Iniciativa visa ampliar oferta de água em regiões metropolitanas, que já vivenciam restrições de abastecimento

O Fundo Nacional de Meio Ambiente (FNMA) deve contratar, ainda neste ano, dez projetos para a recuperação de nascentes em áreas de preservação permanente. A iniciativa, que contará com R$ 23,5 milhões em investimentos, tem como objetivo ampliar a oferta de água em regiões metropolitanas, com população acima de um milhão de habitantes, que já vivenciam restrições de abastecimento.

“A recuperação das nascentes contribui para aumentar a oferta de água e para a melhoria na qualidade de vida dessas populações”, ressaltou o ministro do Meio Ambiente, Sarney Filho.

Do total de projetos que serão contemplados em 2017, cinco foram apresentados por instituições públicas da Bahia, São Paulo, Distrito Federal e Minas Gerais. O restante das propostas foi apresentado por organizações da sociedade civil, localizadas no Rio Grande do Norte, Rio de Janeiro, Rio Grande do Sul e também São Paulo.

A analista ambiental Miriam Miller, do Ministério do Meio Ambiente, explicou que a intenção é contratar todos os projetos durante o primeiro semestre, mas alerta que está condicionado à disponibilidade de orçamento do Fundo e dos parceiros.
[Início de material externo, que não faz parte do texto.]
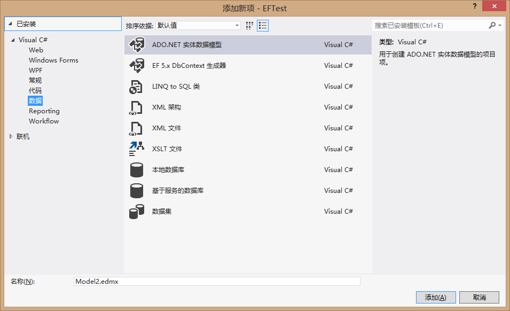Switch to small icons view

coord(250,25)
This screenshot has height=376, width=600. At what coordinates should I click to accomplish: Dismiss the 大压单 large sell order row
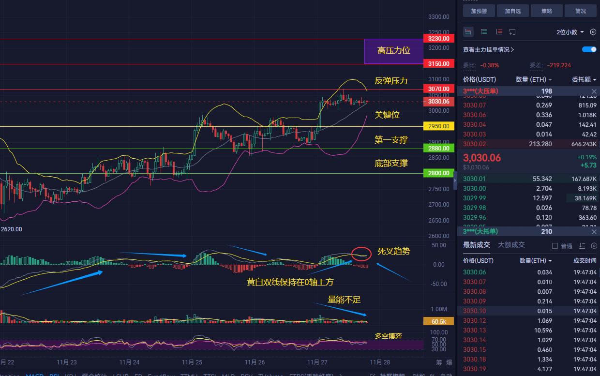594,91
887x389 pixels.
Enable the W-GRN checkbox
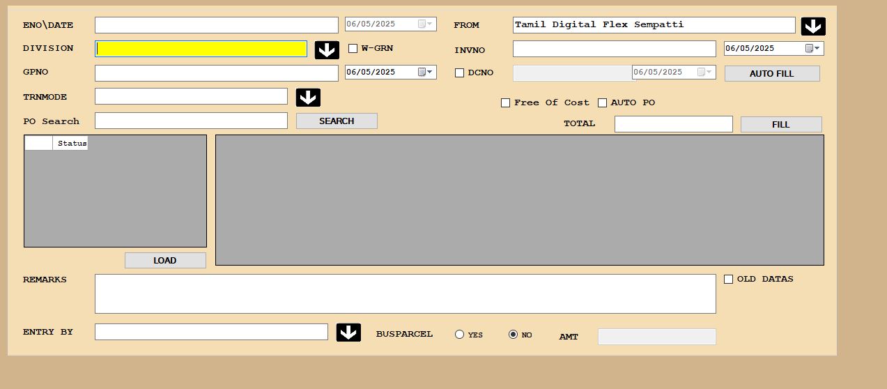(x=353, y=49)
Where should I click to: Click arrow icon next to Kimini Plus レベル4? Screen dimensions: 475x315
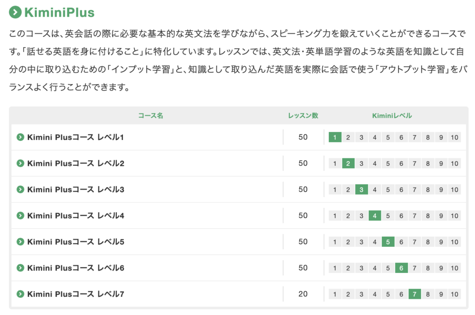[x=20, y=215]
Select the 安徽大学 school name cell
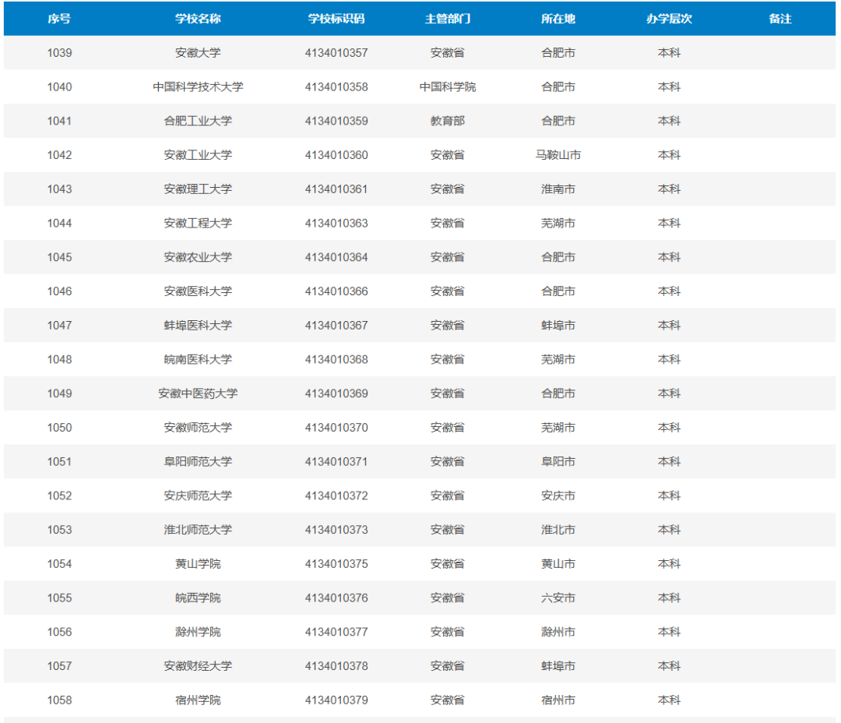 pos(198,53)
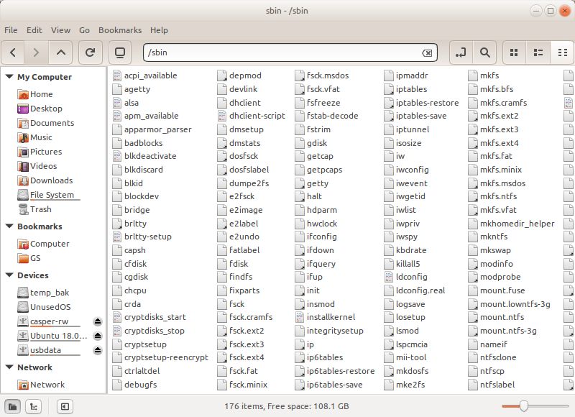Click the open-in-terminal toolbar icon
Viewport: 575px width, 417px height.
[x=119, y=52]
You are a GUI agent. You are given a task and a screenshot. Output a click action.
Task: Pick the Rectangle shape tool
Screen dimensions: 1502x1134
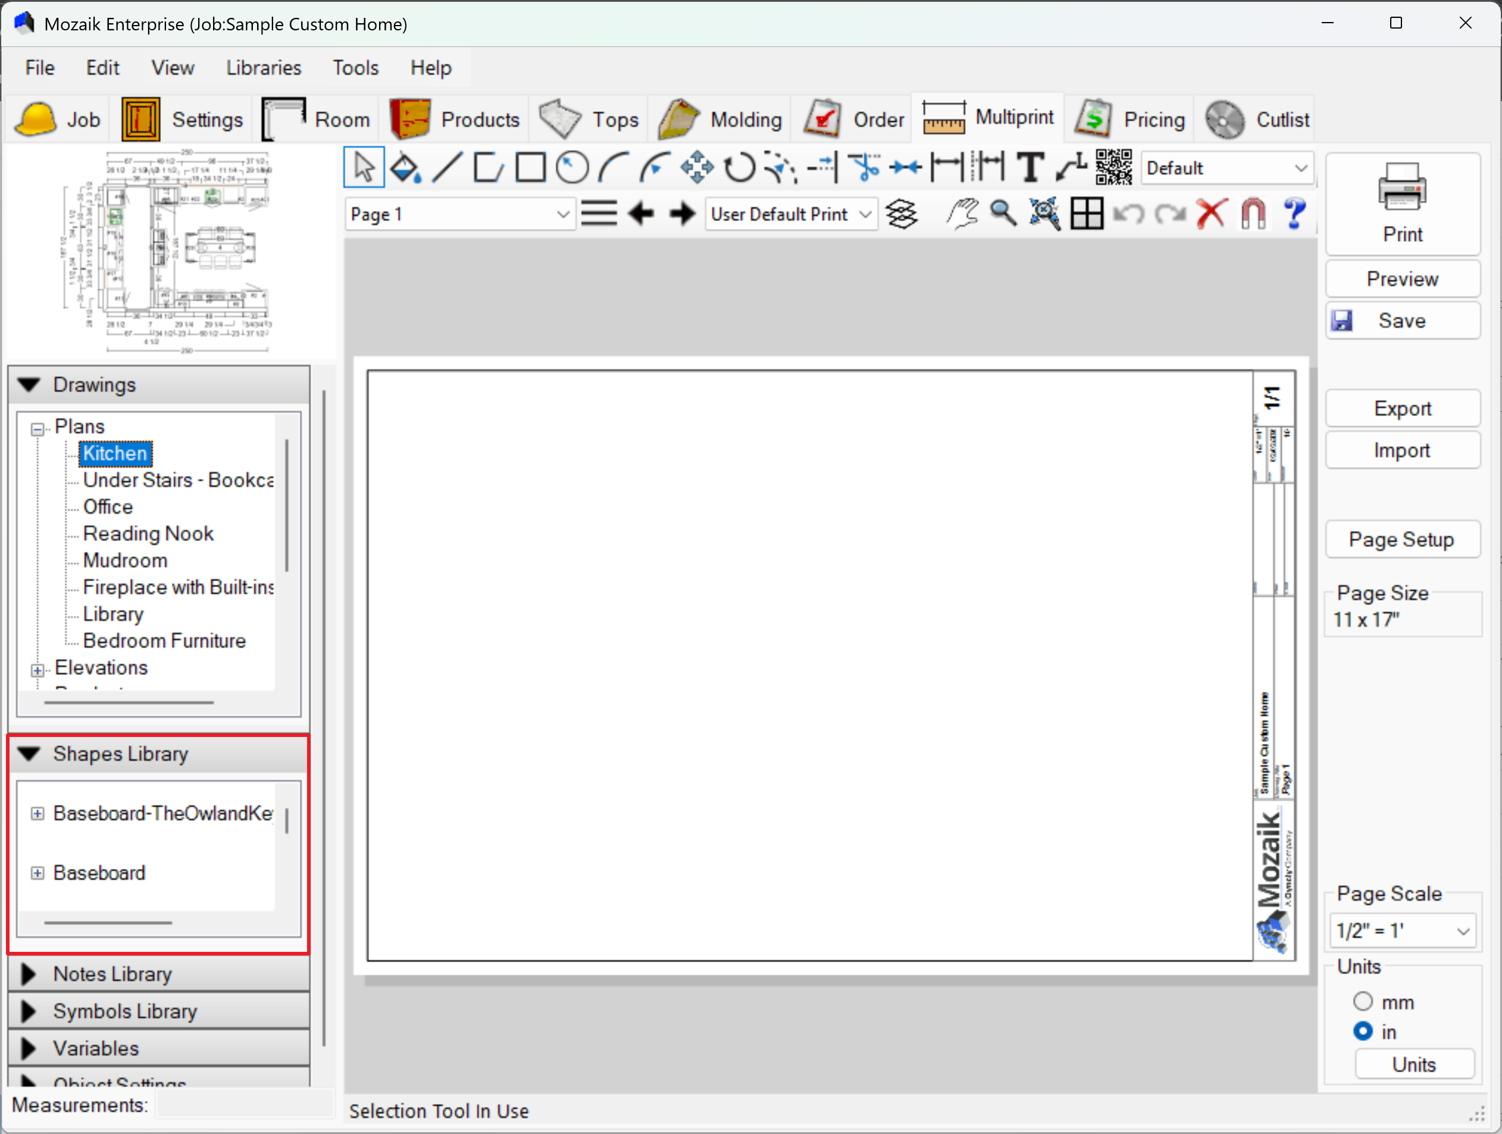coord(530,167)

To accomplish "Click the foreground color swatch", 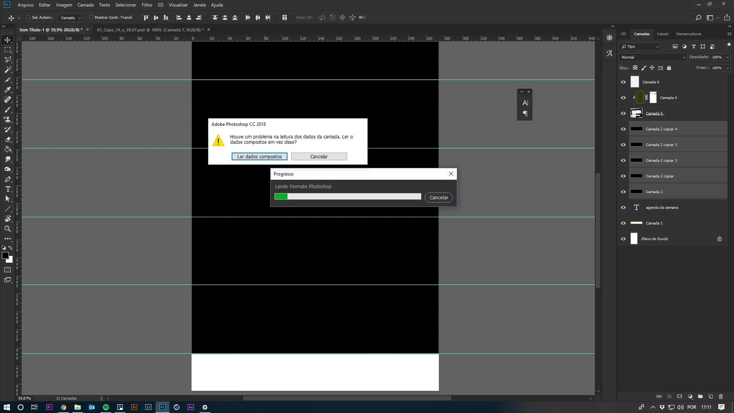I will (5, 255).
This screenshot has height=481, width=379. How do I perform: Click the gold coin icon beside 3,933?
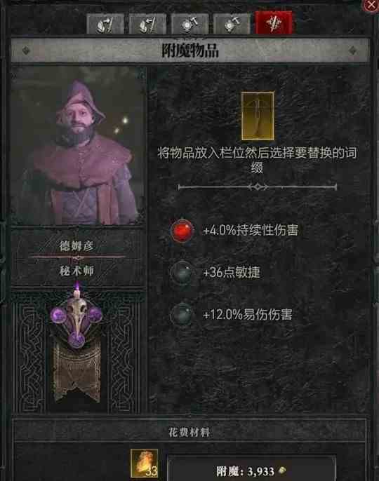tap(281, 470)
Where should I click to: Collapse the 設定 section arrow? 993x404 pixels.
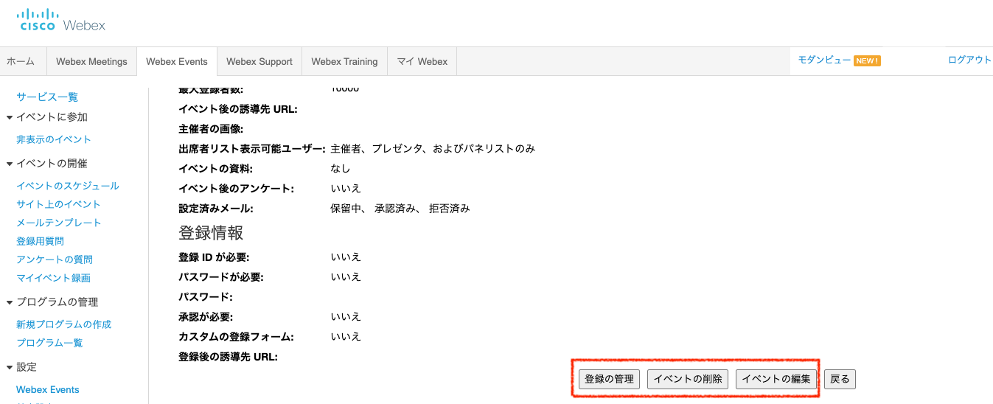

Segundo Miriam, além de contribuir para a produção de água, os projetos também colaboram para a agenda Clima. “O Brasil se comprometeu a restaurar 12 milhões de hectares até 2030 e esses projetos também contribuirão para o alcance dessa meta”, esclareceu a analista.

Nascentes

Dados do Cadastro Ambiental Rural (CAR) indicam que o Brasil tem cerca de 1,5 milhão de nascentes em propriedades privadas e posses rurais. De acordo com o levantamento, os estados de Minas Gerais, São Paulo e Paraná, juntos, abrigam quase 50% dessas nascentes.

Instituído pelo Código Florestal, o CAR é um registro público onde os proprietários e possuidores declaram o perímetro de seus imóveis rurais, as áreas destinadas para a produção, as áreas de preservação permanentes (margens de rios, nascentes, áreas inclinadas e topos de morros) e as reservas legais.